▸ EXERCISE INSTRUCTIONS: Beneath this line is the data. Output exactly the lines from the line with "The image size is (998, 520)." to the line with "Delete the user.roles", both ends included, and nothing more.

▸ DATASET CONTENT:
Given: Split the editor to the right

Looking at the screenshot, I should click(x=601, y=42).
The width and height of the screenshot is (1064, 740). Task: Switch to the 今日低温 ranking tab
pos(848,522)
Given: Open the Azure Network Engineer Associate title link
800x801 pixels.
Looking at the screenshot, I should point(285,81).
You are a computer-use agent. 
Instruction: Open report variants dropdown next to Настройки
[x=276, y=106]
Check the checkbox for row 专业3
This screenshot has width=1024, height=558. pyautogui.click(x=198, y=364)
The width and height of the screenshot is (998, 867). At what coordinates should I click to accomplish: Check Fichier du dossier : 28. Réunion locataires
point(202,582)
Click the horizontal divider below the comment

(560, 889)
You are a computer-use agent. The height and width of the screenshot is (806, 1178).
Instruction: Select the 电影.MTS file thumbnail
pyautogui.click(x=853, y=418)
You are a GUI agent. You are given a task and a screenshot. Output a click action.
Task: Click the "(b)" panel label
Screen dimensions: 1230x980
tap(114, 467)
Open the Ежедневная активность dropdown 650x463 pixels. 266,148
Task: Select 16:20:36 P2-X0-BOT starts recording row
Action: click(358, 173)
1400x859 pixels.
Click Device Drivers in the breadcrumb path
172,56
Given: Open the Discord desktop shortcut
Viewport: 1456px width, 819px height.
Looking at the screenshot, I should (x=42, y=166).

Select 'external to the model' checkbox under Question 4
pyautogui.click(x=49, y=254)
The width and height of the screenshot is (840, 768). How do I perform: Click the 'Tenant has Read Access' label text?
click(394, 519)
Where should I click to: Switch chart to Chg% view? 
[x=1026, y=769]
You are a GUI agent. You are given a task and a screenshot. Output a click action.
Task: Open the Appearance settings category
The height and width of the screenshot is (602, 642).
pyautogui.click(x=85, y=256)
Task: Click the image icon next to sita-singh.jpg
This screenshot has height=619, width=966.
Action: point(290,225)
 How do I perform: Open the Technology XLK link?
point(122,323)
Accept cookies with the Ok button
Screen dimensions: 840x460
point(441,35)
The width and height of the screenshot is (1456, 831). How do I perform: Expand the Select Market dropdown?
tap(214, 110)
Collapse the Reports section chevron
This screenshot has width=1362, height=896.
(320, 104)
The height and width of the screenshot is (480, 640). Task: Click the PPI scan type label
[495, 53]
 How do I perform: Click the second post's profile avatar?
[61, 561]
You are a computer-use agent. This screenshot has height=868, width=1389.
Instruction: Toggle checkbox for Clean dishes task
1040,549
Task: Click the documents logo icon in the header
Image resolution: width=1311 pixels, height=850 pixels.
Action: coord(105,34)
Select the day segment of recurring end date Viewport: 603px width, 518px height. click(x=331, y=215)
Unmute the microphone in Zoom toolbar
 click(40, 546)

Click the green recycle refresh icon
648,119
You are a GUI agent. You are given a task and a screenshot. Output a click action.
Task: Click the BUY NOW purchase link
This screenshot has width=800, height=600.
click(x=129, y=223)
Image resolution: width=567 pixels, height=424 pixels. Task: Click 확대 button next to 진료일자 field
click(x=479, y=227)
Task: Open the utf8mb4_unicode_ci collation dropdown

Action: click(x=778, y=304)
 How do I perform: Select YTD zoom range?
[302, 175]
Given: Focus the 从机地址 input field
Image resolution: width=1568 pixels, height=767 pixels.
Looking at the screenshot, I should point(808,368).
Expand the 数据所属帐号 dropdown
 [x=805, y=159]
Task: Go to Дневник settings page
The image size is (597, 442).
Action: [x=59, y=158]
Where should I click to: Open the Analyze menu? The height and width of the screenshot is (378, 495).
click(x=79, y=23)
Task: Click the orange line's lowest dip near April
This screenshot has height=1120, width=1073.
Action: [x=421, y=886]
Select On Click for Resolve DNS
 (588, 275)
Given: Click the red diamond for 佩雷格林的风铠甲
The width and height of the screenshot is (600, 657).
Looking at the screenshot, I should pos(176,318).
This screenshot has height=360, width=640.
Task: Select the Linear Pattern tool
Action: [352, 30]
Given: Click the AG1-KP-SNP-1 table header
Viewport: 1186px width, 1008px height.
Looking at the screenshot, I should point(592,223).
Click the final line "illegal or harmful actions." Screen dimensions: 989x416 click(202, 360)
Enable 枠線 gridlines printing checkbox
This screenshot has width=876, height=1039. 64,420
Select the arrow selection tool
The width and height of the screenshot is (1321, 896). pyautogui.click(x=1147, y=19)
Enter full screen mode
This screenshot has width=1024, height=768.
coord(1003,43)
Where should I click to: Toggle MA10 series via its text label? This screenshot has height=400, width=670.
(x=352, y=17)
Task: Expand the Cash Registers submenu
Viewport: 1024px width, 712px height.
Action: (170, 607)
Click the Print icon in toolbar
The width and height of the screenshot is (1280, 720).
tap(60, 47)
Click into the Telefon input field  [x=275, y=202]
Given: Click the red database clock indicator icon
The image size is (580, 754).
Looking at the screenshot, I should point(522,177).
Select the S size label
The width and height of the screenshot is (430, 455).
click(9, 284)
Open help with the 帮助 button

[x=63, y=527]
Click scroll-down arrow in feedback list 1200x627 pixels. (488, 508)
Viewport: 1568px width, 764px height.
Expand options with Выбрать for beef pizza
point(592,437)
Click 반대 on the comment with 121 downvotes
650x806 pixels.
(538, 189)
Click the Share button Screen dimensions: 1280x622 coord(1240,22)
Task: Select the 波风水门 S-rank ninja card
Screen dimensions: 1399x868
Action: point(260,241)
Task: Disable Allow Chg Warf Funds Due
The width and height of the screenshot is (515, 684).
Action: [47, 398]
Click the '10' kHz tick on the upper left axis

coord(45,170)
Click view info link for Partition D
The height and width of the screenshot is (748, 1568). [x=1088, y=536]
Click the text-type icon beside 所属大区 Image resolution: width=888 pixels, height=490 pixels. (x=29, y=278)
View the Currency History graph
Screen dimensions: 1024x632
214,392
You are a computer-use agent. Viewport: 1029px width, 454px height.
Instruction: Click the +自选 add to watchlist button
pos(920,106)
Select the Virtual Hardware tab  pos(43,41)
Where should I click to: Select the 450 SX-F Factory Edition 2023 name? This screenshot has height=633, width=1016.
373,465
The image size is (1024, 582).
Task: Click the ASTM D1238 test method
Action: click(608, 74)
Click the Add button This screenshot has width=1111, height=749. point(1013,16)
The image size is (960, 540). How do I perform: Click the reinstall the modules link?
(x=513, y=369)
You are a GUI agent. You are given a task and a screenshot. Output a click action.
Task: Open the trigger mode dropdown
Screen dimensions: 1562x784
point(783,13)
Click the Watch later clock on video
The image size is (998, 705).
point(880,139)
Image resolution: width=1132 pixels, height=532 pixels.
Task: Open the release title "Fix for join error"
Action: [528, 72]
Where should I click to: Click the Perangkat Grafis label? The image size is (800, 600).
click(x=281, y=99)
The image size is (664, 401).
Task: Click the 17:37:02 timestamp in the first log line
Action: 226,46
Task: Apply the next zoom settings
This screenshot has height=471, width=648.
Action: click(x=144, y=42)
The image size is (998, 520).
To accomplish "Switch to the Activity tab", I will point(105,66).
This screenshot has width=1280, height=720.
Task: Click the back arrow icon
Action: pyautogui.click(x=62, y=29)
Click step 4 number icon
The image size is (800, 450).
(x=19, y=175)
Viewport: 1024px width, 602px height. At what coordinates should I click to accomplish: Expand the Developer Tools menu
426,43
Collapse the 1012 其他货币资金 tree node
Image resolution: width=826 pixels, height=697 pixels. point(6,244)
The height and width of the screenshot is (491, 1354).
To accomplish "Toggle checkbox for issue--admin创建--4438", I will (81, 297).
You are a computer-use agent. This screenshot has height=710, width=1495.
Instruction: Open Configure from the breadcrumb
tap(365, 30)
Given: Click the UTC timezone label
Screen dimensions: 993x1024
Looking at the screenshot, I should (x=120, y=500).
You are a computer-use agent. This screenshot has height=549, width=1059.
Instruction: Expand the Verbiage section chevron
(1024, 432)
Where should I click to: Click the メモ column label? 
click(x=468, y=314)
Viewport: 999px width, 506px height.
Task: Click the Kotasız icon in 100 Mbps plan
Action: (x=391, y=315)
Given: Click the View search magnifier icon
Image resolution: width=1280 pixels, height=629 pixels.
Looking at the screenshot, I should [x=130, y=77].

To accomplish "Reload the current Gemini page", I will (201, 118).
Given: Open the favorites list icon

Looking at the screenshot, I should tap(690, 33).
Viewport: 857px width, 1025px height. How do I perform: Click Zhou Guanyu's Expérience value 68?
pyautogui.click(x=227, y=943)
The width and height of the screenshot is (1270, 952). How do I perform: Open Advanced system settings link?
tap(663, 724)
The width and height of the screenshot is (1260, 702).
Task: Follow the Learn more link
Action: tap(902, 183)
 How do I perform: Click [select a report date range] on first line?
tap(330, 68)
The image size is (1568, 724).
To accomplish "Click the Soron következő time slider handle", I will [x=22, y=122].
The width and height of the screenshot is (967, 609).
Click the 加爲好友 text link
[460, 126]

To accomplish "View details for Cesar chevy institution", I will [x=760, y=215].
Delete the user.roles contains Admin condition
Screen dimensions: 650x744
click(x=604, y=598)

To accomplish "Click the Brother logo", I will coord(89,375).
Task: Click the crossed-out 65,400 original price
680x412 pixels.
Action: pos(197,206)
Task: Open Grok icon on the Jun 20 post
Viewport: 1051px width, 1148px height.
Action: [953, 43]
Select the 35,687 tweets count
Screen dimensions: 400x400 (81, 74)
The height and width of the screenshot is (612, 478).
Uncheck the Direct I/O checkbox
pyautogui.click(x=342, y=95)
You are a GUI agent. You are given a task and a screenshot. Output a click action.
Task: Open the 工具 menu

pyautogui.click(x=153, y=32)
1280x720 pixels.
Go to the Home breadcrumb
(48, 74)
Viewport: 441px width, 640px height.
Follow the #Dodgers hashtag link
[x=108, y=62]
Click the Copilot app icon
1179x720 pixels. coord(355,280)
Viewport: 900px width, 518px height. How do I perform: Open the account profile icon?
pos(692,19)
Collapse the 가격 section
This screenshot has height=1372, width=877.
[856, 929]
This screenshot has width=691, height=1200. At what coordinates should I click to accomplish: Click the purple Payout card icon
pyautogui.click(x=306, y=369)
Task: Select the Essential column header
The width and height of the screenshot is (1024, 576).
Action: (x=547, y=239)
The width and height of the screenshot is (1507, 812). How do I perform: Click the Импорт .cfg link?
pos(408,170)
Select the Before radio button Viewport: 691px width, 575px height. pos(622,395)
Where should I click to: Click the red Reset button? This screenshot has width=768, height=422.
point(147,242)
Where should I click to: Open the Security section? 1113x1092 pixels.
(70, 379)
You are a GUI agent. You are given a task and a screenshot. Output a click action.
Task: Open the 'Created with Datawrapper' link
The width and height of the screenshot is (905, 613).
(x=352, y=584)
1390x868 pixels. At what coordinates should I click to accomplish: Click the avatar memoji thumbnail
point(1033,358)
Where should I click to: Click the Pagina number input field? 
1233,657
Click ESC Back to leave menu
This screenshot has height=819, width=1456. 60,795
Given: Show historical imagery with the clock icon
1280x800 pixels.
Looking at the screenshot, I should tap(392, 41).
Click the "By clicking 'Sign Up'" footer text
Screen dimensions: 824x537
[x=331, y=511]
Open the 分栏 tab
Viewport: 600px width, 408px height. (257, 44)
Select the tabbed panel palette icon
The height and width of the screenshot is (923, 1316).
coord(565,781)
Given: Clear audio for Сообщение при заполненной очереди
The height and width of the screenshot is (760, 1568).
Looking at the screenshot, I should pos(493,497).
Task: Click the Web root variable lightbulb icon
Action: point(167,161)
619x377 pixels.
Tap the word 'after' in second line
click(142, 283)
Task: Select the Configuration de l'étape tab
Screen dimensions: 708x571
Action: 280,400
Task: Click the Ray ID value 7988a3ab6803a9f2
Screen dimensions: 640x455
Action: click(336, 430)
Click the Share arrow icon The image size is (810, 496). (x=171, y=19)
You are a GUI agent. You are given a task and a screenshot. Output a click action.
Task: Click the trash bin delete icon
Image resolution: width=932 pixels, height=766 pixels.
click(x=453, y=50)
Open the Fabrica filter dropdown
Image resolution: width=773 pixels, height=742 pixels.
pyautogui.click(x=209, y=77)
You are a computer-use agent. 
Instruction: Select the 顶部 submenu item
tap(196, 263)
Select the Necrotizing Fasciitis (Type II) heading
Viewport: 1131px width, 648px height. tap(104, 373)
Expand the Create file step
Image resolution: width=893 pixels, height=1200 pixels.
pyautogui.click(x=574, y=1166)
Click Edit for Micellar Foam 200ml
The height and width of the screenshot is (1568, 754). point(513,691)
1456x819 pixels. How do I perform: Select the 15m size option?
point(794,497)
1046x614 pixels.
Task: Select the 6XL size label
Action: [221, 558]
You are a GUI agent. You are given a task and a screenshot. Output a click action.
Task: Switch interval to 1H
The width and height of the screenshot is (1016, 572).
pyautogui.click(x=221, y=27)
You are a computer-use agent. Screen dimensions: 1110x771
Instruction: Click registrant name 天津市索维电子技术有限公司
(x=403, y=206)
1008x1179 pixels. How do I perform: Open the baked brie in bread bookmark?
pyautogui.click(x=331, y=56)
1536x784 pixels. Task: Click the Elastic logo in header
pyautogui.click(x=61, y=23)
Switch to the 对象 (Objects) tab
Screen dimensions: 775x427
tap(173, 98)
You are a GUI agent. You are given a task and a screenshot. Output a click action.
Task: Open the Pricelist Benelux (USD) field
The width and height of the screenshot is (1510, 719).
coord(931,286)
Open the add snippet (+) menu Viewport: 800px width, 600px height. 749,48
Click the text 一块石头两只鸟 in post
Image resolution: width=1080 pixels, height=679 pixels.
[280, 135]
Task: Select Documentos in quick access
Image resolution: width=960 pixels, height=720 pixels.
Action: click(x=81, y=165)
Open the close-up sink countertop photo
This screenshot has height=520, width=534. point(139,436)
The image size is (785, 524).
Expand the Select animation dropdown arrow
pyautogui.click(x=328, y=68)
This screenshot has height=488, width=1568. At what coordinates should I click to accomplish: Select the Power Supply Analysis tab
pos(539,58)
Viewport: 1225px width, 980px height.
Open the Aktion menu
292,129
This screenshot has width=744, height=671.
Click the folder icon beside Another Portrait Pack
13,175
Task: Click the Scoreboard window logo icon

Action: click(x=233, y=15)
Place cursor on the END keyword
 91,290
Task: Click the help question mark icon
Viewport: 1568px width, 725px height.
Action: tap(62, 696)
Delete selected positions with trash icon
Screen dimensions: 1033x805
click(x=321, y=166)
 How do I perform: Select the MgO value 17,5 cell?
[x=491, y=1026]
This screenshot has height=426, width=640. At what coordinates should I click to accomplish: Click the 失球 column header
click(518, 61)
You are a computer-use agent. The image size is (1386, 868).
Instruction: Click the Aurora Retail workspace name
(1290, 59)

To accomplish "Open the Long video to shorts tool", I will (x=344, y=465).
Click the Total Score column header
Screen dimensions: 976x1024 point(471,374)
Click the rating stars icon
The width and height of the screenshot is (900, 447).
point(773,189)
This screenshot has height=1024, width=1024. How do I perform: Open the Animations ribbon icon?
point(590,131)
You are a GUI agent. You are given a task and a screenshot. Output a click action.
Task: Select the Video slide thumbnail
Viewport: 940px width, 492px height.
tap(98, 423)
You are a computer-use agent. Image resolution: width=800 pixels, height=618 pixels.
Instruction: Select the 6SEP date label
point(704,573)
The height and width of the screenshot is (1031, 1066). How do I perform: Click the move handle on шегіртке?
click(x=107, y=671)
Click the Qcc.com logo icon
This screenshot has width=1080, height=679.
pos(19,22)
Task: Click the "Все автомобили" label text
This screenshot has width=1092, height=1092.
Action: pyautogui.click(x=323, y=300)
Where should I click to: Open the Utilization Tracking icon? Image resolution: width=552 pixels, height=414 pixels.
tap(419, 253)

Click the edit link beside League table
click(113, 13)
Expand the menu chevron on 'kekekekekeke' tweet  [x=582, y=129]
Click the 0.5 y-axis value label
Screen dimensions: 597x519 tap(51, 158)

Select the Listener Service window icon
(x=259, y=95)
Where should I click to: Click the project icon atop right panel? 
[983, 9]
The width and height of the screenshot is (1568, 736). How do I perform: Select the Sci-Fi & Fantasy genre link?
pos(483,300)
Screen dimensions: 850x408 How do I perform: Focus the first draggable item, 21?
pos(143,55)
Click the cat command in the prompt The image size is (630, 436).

▸ TASK SOLUTION:
The image size is (998, 520).
To accomplish "Switch to the Activity tab", I will point(105,66).
This screenshot has width=1280, height=720.
Task: Click the back arrow icon
Action: pyautogui.click(x=62, y=29)
Click step 4 number icon
The image size is (800, 450).
(x=19, y=175)
Viewport: 1024px width, 602px height. At what coordinates should I click to accomplish: Expand the Developer Tools menu
426,43
Collapse the 1012 其他货币资金 tree node
Image resolution: width=826 pixels, height=697 pixels. point(6,244)
The height and width of the screenshot is (491, 1354).
To accomplish "Toggle checkbox for issue--admin创建--4438", I will (81, 297).
You are a computer-use agent. This screenshot has height=710, width=1495.
Instruction: Open Configure from the breadcrumb
tap(365, 30)
Given: Click the UTC timezone label
Screen dimensions: 993x1024
Looking at the screenshot, I should (x=120, y=500).
You are a computer-use agent. This screenshot has height=549, width=1059.
Instruction: Expand the Verbiage section chevron
(1024, 432)
Where should I click to: Click the メモ column label? 
click(x=468, y=314)
Viewport: 999px width, 506px height.
Task: Click the Kotasız icon in 100 Mbps plan
Action: (x=391, y=315)
Given: Click the View search magnifier icon
Image resolution: width=1280 pixels, height=629 pixels.
Looking at the screenshot, I should [x=130, y=77].

To accomplish "Reload the current Gemini page", I will (201, 118).
Given: Open the favorites list icon

Looking at the screenshot, I should tap(690, 33).
Viewport: 857px width, 1025px height. How do I perform: Click Zhou Guanyu's Expérience value 68?
pyautogui.click(x=227, y=943)
The width and height of the screenshot is (1270, 952). How do I perform: Open Advanced system settings link?
tap(663, 724)
The width and height of the screenshot is (1260, 702).
Task: Follow the Learn more link
Action: tap(902, 183)
 How do I perform: Click [select a report date range] on first line?
tap(330, 68)
The image size is (1568, 724).
To accomplish "Click the Soron következő time slider handle", I will [x=22, y=122].
The width and height of the screenshot is (967, 609).
Click the 加爲好友 text link
[460, 126]

To accomplish "View details for Cesar chevy institution", I will [x=760, y=215].
Delete the user.roles contains Admin condition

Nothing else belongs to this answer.